Records drawn from a dataset
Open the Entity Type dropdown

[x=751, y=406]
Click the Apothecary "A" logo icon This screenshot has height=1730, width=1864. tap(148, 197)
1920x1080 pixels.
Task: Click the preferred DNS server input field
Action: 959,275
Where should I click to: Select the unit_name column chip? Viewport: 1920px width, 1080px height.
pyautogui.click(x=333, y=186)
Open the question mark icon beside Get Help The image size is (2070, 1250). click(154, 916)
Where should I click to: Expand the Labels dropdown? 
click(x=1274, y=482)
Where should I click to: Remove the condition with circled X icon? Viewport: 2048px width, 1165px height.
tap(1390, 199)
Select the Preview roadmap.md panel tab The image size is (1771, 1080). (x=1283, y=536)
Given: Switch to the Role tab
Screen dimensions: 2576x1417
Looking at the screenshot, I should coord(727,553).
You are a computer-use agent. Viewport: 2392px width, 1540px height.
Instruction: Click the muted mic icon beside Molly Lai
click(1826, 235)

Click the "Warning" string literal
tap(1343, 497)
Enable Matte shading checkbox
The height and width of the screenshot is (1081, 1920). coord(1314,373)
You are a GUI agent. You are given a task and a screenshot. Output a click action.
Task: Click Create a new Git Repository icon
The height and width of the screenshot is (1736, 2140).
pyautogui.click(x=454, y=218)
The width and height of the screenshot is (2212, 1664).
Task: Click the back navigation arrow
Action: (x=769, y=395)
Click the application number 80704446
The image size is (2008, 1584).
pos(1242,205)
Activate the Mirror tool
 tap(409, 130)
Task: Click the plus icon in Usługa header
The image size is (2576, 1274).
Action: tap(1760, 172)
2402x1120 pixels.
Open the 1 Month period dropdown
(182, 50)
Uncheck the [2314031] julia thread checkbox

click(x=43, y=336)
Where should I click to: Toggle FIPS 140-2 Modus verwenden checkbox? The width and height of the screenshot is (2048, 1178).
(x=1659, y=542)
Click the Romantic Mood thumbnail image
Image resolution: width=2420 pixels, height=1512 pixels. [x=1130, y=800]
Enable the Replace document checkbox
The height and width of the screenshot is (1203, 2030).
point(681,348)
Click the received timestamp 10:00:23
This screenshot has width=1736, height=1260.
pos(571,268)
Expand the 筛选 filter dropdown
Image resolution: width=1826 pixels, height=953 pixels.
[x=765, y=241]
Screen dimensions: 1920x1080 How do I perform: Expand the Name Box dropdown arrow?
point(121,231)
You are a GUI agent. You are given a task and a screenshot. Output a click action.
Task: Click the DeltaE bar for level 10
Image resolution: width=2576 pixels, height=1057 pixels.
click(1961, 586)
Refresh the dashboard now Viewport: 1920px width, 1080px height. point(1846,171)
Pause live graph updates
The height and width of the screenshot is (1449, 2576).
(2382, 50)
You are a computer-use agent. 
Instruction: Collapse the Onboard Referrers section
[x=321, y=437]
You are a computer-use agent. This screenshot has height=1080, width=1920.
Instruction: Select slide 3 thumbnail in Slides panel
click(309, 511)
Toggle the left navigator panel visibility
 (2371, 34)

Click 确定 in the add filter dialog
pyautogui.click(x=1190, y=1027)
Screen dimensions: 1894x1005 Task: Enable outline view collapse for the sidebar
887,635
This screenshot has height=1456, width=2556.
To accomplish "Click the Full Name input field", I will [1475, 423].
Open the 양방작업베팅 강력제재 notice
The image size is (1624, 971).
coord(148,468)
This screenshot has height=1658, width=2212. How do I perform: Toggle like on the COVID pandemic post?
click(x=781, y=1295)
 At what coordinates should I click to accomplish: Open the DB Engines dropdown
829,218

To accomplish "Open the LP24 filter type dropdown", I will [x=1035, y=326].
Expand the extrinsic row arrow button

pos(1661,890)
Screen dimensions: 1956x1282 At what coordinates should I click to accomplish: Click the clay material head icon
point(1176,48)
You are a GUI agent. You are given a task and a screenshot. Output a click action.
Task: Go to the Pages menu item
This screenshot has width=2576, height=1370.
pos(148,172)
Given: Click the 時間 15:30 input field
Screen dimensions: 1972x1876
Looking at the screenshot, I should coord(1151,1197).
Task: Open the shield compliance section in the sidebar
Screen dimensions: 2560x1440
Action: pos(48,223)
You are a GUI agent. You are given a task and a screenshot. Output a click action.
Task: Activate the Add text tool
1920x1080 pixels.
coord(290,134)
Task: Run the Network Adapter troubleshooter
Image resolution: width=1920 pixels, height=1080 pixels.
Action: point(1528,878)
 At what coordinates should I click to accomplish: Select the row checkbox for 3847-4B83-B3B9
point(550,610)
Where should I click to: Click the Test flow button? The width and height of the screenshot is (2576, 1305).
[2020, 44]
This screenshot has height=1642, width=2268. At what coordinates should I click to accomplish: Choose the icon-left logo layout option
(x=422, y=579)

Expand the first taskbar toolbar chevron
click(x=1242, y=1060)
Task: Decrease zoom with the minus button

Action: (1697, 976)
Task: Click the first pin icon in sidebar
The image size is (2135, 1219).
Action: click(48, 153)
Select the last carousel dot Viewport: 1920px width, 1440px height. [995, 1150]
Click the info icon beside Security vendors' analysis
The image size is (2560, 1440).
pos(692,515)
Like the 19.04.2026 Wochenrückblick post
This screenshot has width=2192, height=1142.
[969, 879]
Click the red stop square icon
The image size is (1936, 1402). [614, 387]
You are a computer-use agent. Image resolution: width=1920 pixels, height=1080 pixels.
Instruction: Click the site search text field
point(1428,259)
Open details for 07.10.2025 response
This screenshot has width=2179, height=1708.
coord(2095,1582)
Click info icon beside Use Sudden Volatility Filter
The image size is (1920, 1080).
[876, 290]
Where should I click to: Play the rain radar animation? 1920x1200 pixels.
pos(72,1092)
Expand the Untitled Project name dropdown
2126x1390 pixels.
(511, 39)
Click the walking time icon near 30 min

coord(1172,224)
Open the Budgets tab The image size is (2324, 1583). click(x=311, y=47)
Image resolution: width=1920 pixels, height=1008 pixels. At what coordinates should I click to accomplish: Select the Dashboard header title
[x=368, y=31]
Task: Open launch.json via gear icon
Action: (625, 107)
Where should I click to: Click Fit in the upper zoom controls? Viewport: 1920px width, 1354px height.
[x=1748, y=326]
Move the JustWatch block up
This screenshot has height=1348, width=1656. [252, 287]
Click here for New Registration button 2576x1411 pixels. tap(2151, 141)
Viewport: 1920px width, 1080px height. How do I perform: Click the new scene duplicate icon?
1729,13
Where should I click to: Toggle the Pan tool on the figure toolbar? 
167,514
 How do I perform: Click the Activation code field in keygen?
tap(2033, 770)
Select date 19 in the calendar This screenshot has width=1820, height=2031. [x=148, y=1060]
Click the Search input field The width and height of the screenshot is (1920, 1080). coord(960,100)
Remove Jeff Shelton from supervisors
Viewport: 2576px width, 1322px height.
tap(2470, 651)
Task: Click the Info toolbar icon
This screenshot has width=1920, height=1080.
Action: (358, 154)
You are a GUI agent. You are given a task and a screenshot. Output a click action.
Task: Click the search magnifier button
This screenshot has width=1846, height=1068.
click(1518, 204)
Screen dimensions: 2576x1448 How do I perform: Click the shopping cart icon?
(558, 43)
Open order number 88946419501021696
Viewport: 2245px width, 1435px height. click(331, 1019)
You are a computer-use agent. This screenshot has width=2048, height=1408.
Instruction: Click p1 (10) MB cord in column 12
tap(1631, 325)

REQUIRED ACTION - What is wanted is an exact copy of the data.

RESPONSE -
Open the Entity Type dropdown

[x=751, y=406]
Click the Apothecary "A" logo icon This screenshot has height=1730, width=1864. tap(148, 197)
1920x1080 pixels.
Task: Click the preferred DNS server input field
Action: 959,275
Where should I click to: Select the unit_name column chip? Viewport: 1920px width, 1080px height.
pyautogui.click(x=333, y=186)
Open the question mark icon beside Get Help The image size is (2070, 1250). click(154, 916)
Where should I click to: Expand the Labels dropdown? 
click(x=1274, y=482)
Where should I click to: Remove the condition with circled X icon? Viewport: 2048px width, 1165px height.
tap(1390, 199)
Select the Preview roadmap.md panel tab The image size is (1771, 1080). (x=1283, y=536)
Given: Switch to the Role tab
Screen dimensions: 2576x1417
Looking at the screenshot, I should coord(727,553).
You are a computer-use agent. Viewport: 2392px width, 1540px height.
Instruction: Click the muted mic icon beside Molly Lai
click(1826, 235)

Click the "Warning" string literal
tap(1343, 497)
Enable Matte shading checkbox
The height and width of the screenshot is (1081, 1920). coord(1314,373)
You are a GUI agent. You are given a task and a screenshot. Output a click action.
Task: Click Create a new Git Repository icon
The height and width of the screenshot is (1736, 2140).
pyautogui.click(x=454, y=218)
The width and height of the screenshot is (2212, 1664).
Task: Click the back navigation arrow
Action: (x=769, y=395)
Click the application number 80704446
The image size is (2008, 1584).
pos(1242,205)
Activate the Mirror tool
 tap(409, 130)
Task: Click the plus icon in Usługa header
The image size is (2576, 1274).
Action: tap(1760, 172)
2402x1120 pixels.
Open the 1 Month period dropdown
(182, 50)
Uncheck the [2314031] julia thread checkbox

click(x=43, y=336)
Where should I click to: Toggle FIPS 140-2 Modus verwenden checkbox? The width and height of the screenshot is (2048, 1178).
(x=1659, y=542)
Click the Romantic Mood thumbnail image
Image resolution: width=2420 pixels, height=1512 pixels. [x=1130, y=800]
Enable the Replace document checkbox
The height and width of the screenshot is (1203, 2030).
point(681,348)
Click the received timestamp 10:00:23
This screenshot has width=1736, height=1260.
pos(571,268)
Expand the 筛选 filter dropdown
Image resolution: width=1826 pixels, height=953 pixels.
[x=765, y=241]
Screen dimensions: 1920x1080 How do I perform: Expand the Name Box dropdown arrow?
point(121,231)
You are a GUI agent. You are given a task and a screenshot. Output a click action.
Task: Click the DeltaE bar for level 10
Image resolution: width=2576 pixels, height=1057 pixels.
click(1961, 586)
Refresh the dashboard now Viewport: 1920px width, 1080px height. point(1846,171)
Pause live graph updates
The height and width of the screenshot is (1449, 2576).
(2382, 50)
You are a computer-use agent. 
Instruction: Collapse the Onboard Referrers section
[x=321, y=437]
You are a computer-use agent. This screenshot has height=1080, width=1920.
Instruction: Select slide 3 thumbnail in Slides panel
click(309, 511)
Toggle the left navigator panel visibility
 (2371, 34)

Click 确定 in the add filter dialog
pyautogui.click(x=1190, y=1027)
Screen dimensions: 1894x1005 Task: Enable outline view collapse for the sidebar
887,635
This screenshot has height=1456, width=2556.
To accomplish "Click the Full Name input field", I will [1475, 423].
Open the 양방작업베팅 강력제재 notice
The image size is (1624, 971).
coord(148,468)
This screenshot has height=1658, width=2212. How do I perform: Toggle like on the COVID pandemic post?
click(x=781, y=1295)
 At what coordinates should I click to accomplish: Open the DB Engines dropdown
829,218

To accomplish "Open the LP24 filter type dropdown", I will [x=1035, y=326].
Expand the extrinsic row arrow button

pos(1661,890)
Screen dimensions: 1956x1282 At what coordinates should I click to accomplish: Click the clay material head icon
point(1176,48)
You are a GUI agent. You are given a task and a screenshot. Output a click action.
Task: Go to the Pages menu item
This screenshot has width=2576, height=1370.
pos(148,172)
Given: Click the 時間 15:30 input field
Screen dimensions: 1972x1876
Looking at the screenshot, I should coord(1151,1197).
Task: Open the shield compliance section in the sidebar
Screen dimensions: 2560x1440
Action: pos(48,223)
You are a GUI agent. You are given a task and a screenshot. Output a click action.
Task: Activate the Add text tool
1920x1080 pixels.
coord(290,134)
Task: Run the Network Adapter troubleshooter
Image resolution: width=1920 pixels, height=1080 pixels.
Action: point(1528,878)
 At what coordinates should I click to accomplish: Select the row checkbox for 3847-4B83-B3B9
point(550,610)
Where should I click to: Click the Test flow button? The width and height of the screenshot is (2576, 1305).
[2020, 44]
This screenshot has height=1642, width=2268. At what coordinates should I click to accomplish: Choose the icon-left logo layout option
(x=422, y=579)

Expand the first taskbar toolbar chevron
click(x=1242, y=1060)
Task: Decrease zoom with the minus button

Action: (1697, 976)
Task: Click the first pin icon in sidebar
The image size is (2135, 1219).
Action: click(48, 153)
Select the last carousel dot Viewport: 1920px width, 1440px height. [995, 1150]
Click the info icon beside Security vendors' analysis
The image size is (2560, 1440).
pos(692,515)
Like the 19.04.2026 Wochenrückblick post
This screenshot has width=2192, height=1142.
[969, 879]
Click the red stop square icon
The image size is (1936, 1402). [614, 387]
You are a computer-use agent. Image resolution: width=1920 pixels, height=1080 pixels.
Instruction: Click the site search text field
point(1428,259)
Open details for 07.10.2025 response
This screenshot has width=2179, height=1708.
coord(2095,1582)
Click info icon beside Use Sudden Volatility Filter
The image size is (1920, 1080).
[876, 290]
Where should I click to: Play the rain radar animation? 1920x1200 pixels.
pos(72,1092)
Expand the Untitled Project name dropdown
2126x1390 pixels.
(511, 39)
Click the walking time icon near 30 min

coord(1172,224)
Open the Budgets tab The image size is (2324, 1583). click(x=311, y=47)
Image resolution: width=1920 pixels, height=1008 pixels. At what coordinates should I click to accomplish: Select the Dashboard header title
[x=368, y=31]
Task: Open launch.json via gear icon
Action: (625, 107)
Where should I click to: Click Fit in the upper zoom controls? Viewport: 1920px width, 1354px height.
[x=1748, y=326]
Move the JustWatch block up
This screenshot has height=1348, width=1656. [252, 287]
Click here for New Registration button 2576x1411 pixels. tap(2151, 141)
Viewport: 1920px width, 1080px height. How do I perform: Click the new scene duplicate icon?
1729,13
Where should I click to: Toggle the Pan tool on the figure toolbar? 
167,514
 How do I perform: Click the Activation code field in keygen?
tap(2033, 770)
Select date 19 in the calendar This screenshot has width=1820, height=2031. [x=148, y=1060]
Click the Search input field The width and height of the screenshot is (1920, 1080). coord(960,100)
Remove Jeff Shelton from supervisors
Viewport: 2576px width, 1322px height.
tap(2470, 651)
Task: Click the Info toolbar icon
This screenshot has width=1920, height=1080.
Action: (358, 154)
You are a GUI agent. You are given a task and a screenshot. Output a click action.
Task: Click the search magnifier button
This screenshot has width=1846, height=1068.
click(1518, 204)
Screen dimensions: 2576x1448 How do I perform: Click the shopping cart icon?
(558, 43)
Open order number 88946419501021696
Viewport: 2245px width, 1435px height. click(331, 1019)
You are a computer-use agent. This screenshot has width=2048, height=1408.
Instruction: Click p1 (10) MB cord in column 12
tap(1631, 325)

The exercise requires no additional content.